- [DIRECTIONS]:
a) Reproduce everything in the forum post on standalone HTML export from "Standalone export HTML" down to "viewing the diagram.".
b) For each statement below, state whether it agrees with the forum post on standalone HTML export, answering yes or no and quoting the deciding words of the post exactly: (i) The framework requires users to be logged in to access most web resources. (ii) The export server renders the HTML in a headless Firefox browser. (iii) The poster expects the chosen solution to reduce the export server's performance.

Standalone export HTML

Post by **Jerther** » Tue May 24, 2022 4:46 pm

Hi!!

I have embedded the Gantt diagram inside an existing framework. To have access to most web resources like images, fonts and css, that framework requires users to be logged in. This all works fine when viewing the diagram.

When exporting however, the export server which uses puppeteer (opens a headless chrome to render the html) has all sorts of problems because of that, mixed with CORS problems. I won't go into the details but I've been through a lot of trial and error

Now I've settled on a solution that will eliminate all security problems: make the html data standalone. That is, replace all external links to css, images, etc. by actual binary data in the html data sent to the export server. This should also improve the export server performance.

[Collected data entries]

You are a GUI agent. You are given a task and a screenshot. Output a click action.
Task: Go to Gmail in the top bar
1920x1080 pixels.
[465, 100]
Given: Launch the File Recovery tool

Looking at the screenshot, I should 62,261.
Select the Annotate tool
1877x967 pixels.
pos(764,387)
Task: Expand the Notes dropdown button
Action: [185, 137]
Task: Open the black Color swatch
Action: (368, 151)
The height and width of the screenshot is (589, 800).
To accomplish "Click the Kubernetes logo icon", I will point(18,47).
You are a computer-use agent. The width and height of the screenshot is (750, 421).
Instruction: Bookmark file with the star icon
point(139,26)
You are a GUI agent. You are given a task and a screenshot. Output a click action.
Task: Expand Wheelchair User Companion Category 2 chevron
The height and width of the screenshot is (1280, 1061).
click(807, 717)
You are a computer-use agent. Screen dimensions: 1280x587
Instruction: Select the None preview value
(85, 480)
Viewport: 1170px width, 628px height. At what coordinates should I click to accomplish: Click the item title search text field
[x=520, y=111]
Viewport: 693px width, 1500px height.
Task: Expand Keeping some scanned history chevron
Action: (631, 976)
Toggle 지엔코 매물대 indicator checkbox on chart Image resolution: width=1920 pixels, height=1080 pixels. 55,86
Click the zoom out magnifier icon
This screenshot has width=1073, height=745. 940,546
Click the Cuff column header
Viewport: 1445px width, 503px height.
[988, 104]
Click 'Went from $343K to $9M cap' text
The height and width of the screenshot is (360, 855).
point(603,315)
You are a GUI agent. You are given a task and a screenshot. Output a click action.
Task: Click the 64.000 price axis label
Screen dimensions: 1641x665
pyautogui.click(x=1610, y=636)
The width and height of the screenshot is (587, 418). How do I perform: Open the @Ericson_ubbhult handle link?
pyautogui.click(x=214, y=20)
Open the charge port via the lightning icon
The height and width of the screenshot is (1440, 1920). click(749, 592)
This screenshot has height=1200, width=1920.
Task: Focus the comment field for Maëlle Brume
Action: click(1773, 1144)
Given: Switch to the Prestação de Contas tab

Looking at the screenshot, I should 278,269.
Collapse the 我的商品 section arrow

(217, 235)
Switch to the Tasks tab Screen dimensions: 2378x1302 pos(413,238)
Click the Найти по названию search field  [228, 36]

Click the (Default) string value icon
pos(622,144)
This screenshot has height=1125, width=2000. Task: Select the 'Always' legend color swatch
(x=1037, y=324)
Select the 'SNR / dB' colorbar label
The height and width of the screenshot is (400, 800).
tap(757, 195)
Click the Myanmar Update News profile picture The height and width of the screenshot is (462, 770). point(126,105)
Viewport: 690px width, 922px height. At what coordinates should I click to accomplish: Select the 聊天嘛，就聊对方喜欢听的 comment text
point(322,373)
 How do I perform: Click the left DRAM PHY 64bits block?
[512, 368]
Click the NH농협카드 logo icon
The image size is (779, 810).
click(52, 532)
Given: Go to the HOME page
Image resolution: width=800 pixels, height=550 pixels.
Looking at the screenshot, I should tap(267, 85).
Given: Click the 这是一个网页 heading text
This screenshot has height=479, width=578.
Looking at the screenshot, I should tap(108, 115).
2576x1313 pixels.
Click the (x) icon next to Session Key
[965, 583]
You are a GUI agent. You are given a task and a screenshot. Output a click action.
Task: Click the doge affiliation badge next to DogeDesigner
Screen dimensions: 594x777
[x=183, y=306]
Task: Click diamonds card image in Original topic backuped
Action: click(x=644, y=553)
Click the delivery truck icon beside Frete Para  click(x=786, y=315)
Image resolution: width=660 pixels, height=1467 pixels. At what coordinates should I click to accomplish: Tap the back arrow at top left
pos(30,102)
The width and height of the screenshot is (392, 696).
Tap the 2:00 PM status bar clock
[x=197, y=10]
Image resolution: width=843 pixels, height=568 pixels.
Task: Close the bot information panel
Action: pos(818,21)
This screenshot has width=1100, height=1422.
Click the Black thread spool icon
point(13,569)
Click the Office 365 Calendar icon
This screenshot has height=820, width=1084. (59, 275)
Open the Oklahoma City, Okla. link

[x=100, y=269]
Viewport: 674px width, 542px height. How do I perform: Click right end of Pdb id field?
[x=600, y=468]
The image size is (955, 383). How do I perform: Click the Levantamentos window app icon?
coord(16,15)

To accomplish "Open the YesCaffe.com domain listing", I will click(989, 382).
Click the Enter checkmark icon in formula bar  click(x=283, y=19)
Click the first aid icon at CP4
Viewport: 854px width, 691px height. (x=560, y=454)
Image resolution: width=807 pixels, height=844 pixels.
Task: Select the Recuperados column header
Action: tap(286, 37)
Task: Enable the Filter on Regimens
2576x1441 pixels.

- [OUTPUTS BY TASK]:
a)
Standalone export HTML

Post by **Jerther** » Tue May 24, 2022 4:46 pm

Hi!!

I have embedded the Gantt diagram inside an existing framework. To have access to most web resources like images, fonts and css, that framework requires users to be logged in. This all works fine when viewing the diagram.

b)
(i) Yes: "that framework requires users to be logged in"
(ii) No: "opens a headless chrome to render the html"
(iii) No: "This should also improve the export server performance."